The root cause of ADHD is not yet understood, but there are factors which are known to be involved in the development of the condition, including; environment, as environmental factors such as lead exposure at an early age have been found to increase risk of developing ADHD; genetics, as ADHD can run in families; and development problems, such as issues such as central nervous system.

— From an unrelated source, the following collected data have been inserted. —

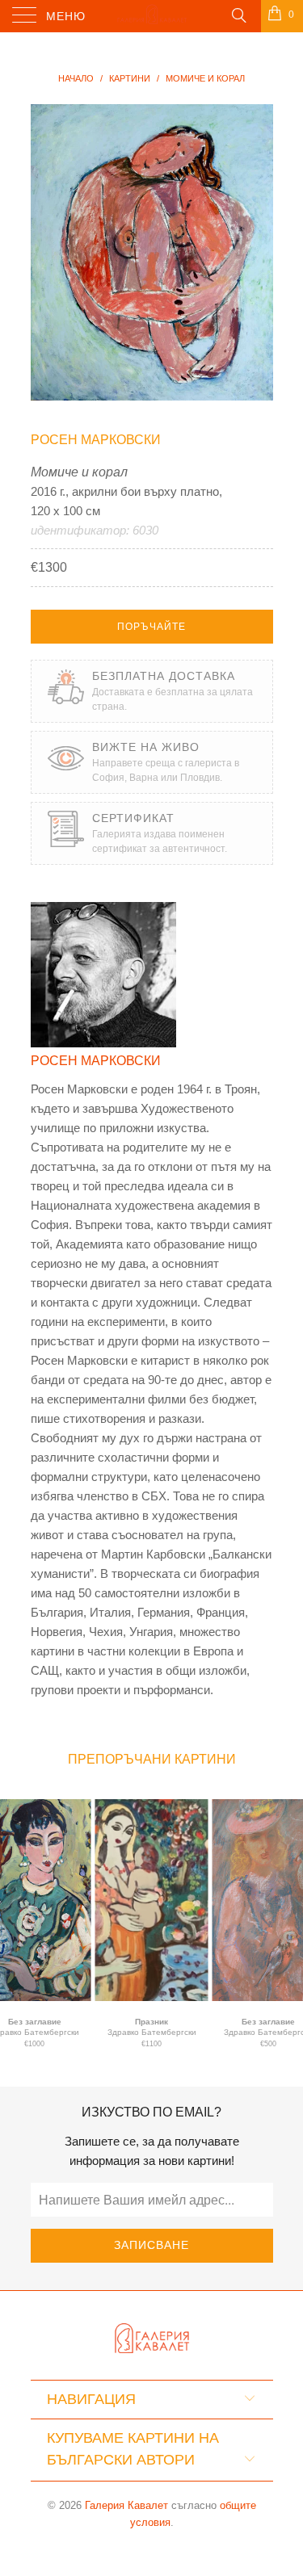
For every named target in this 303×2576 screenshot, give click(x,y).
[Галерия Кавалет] (152, 16)
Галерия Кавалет (126, 2505)
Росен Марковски (96, 440)
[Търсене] (237, 14)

You may have an increased risk of ADHD if: you have blood relatives with ADHD; your mother drank alcohol, smoked or used drugs in pregnancy; you were born prematurely; or if your environment while growing up - such as in an old building - exposed you to environmental toxins such as lead. But, it is not possible to be sure on the cause on a person by person basis.

Diagnosing ADHD

ADHD symptoms can be difficult to recognise, and typically multiple assessments will be needed in order to make a diagnosis. These tests can include; a physical examination, which can help to rule out other underlying conditions which could be causing your symptoms; a review of your medical history, and questions related to your symptoms and any other medical conditions; and psychological tests which can also help to assess your symptoms.

Treatment of ADHD

Treatment for ADHD can involve a combination of medication, psychological counselling and skills training. How much of each treatment is needed will depend on the nature of the specific individual's condition. It is important to note that while these treatments can help to manage the symptoms of ADHD, they should not be considered a cure.

Medications prescribed for ADHD can include; stimulants, such as lisamfetamine, dexamfetamine, methylphenidate, atomoxetine, and some other less known options.

The psychological counselling which is provided for adult ADHD typically involves psychotherapy, as well as skills training which can help you to improve symptoms. This can include learning methods to; reduce impulsive behaviour; improve self-esteem; problem solve; improve relationships with family and friends; cope with past failures in different aspects of life; control your temper; and improve organisational skills.

Cognitive behavioural therapy is another way of teaching specific skills to manage behaviour and change negative thinking patterns. Family therapy or marital counselling can be provided to loved ones living with someone who has the condition, helping them to cope better, and teaching them what they can do to help.